[Task instructions]: Convert the stretch of rows from the line containing "You are a computer-use agent. The image" through the end of the rows into a JSON list of strings, one string per line, skipping blank lines.

[Rows]:

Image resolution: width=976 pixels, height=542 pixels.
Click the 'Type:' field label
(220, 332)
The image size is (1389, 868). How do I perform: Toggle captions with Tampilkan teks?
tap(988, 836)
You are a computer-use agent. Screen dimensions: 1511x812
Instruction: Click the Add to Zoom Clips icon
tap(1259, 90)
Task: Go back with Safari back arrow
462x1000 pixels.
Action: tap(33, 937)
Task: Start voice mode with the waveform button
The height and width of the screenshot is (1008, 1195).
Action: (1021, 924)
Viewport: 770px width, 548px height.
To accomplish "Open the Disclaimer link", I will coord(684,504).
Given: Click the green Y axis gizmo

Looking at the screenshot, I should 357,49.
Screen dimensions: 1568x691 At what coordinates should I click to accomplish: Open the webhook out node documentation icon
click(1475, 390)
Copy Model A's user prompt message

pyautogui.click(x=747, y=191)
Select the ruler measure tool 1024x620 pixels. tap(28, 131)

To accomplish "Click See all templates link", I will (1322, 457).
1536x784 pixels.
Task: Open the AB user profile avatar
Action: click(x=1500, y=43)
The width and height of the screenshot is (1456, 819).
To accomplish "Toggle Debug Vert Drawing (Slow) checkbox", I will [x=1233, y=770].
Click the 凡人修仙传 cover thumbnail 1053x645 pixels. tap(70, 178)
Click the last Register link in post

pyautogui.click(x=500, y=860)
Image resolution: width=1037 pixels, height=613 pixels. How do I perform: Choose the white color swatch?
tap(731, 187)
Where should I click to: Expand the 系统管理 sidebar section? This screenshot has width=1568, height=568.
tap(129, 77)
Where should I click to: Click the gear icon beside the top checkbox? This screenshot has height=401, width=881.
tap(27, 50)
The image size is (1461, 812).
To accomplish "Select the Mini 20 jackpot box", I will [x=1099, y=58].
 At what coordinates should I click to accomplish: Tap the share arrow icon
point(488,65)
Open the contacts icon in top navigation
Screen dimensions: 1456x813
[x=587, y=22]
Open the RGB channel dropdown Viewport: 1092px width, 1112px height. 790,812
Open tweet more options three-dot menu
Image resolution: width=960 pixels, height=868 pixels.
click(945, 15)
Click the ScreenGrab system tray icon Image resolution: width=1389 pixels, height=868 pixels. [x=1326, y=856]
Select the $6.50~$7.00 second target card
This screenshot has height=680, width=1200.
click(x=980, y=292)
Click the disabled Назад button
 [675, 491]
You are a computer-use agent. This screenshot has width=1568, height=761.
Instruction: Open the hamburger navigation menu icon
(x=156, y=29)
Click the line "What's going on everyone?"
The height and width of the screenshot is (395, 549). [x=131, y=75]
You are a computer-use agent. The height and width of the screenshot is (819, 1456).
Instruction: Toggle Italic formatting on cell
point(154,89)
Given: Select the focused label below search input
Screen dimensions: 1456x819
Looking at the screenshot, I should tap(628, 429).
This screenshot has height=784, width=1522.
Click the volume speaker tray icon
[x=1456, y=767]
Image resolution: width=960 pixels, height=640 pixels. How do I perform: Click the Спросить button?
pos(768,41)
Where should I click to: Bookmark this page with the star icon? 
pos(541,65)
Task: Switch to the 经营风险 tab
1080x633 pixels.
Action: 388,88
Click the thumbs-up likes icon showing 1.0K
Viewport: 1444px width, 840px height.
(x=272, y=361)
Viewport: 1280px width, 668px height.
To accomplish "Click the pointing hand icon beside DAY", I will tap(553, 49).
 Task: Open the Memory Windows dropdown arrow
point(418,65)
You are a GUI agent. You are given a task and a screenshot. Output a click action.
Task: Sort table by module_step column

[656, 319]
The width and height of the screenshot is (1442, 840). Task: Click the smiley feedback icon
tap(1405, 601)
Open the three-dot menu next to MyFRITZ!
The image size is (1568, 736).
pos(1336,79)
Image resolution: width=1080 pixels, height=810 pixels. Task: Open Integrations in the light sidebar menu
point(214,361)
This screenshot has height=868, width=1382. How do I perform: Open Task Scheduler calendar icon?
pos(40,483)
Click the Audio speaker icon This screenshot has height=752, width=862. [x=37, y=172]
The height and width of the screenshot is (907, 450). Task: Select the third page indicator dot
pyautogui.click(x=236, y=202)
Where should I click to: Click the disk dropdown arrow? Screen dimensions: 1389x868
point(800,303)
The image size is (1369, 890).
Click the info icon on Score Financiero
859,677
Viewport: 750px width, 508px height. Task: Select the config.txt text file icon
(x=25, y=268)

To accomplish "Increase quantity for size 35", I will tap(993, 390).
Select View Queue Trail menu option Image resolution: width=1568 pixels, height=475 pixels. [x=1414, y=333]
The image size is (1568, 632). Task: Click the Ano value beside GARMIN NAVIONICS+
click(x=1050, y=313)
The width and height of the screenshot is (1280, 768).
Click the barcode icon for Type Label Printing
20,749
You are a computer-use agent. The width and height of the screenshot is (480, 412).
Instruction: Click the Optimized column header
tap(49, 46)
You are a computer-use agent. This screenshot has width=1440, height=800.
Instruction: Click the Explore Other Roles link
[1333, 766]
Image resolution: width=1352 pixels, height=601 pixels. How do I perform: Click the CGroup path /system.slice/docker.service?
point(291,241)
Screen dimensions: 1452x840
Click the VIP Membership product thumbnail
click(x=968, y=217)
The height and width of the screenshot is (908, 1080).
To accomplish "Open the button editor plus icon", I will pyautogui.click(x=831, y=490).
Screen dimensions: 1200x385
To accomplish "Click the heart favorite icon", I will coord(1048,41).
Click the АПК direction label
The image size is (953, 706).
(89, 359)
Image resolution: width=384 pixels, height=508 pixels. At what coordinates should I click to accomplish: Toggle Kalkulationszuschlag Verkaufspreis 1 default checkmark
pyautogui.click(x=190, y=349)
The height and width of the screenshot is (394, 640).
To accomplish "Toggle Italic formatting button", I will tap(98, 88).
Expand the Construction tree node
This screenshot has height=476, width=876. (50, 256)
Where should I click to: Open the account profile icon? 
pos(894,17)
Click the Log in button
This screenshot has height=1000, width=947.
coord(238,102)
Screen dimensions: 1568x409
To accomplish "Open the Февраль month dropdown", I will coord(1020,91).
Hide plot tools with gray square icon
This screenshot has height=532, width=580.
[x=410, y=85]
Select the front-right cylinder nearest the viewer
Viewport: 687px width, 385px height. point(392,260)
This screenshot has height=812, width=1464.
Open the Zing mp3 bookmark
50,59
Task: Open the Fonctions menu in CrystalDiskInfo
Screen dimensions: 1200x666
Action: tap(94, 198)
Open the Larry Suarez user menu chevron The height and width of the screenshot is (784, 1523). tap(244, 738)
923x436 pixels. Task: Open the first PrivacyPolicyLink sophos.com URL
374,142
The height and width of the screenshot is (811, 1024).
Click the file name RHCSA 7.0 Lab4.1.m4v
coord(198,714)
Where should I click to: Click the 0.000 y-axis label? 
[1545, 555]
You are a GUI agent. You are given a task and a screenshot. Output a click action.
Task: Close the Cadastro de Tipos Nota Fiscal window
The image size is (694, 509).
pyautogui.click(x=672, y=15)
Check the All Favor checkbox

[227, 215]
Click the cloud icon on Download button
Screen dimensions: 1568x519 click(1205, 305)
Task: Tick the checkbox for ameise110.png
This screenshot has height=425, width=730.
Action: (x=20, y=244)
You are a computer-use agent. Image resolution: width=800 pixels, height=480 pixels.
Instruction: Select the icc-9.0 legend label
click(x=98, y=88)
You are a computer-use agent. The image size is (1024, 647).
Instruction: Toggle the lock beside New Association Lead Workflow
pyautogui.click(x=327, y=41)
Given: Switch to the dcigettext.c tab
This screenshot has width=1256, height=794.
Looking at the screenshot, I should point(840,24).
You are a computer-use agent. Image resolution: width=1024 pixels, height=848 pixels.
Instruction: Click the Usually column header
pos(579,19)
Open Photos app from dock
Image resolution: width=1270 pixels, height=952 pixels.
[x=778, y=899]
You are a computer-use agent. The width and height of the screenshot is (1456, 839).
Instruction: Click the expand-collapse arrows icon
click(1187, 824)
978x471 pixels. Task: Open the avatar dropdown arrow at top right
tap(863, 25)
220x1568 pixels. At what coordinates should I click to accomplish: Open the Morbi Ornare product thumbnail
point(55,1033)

[Task output]:
[
  "You are a computer-use agent. The image size is (1024, 647).",
  "Instruction: Toggle the lock beside New Association Lead Workflow",
  "pyautogui.click(x=327, y=41)",
  "Given: Switch to the dcigettext.c tab",
  "This screenshot has width=1256, height=794.",
  "Looking at the screenshot, I should point(840,24).",
  "You are a computer-use agent. Image resolution: width=1024 pixels, height=848 pixels.",
  "Instruction: Click the Usually column header",
  "pos(579,19)",
  "Open Photos app from dock",
  "Image resolution: width=1270 pixels, height=952 pixels.",
  "[x=778, y=899]",
  "You are a computer-use agent. The width and height of the screenshot is (1456, 839).",
  "Instruction: Click the expand-collapse arrows icon",
  "click(1187, 824)",
  "978x471 pixels. Task: Open the avatar dropdown arrow at top right",
  "tap(863, 25)",
  "220x1568 pixels. At what coordinates should I click to accomplish: Open the Morbi Ornare product thumbnail",
  "point(55,1033)"
]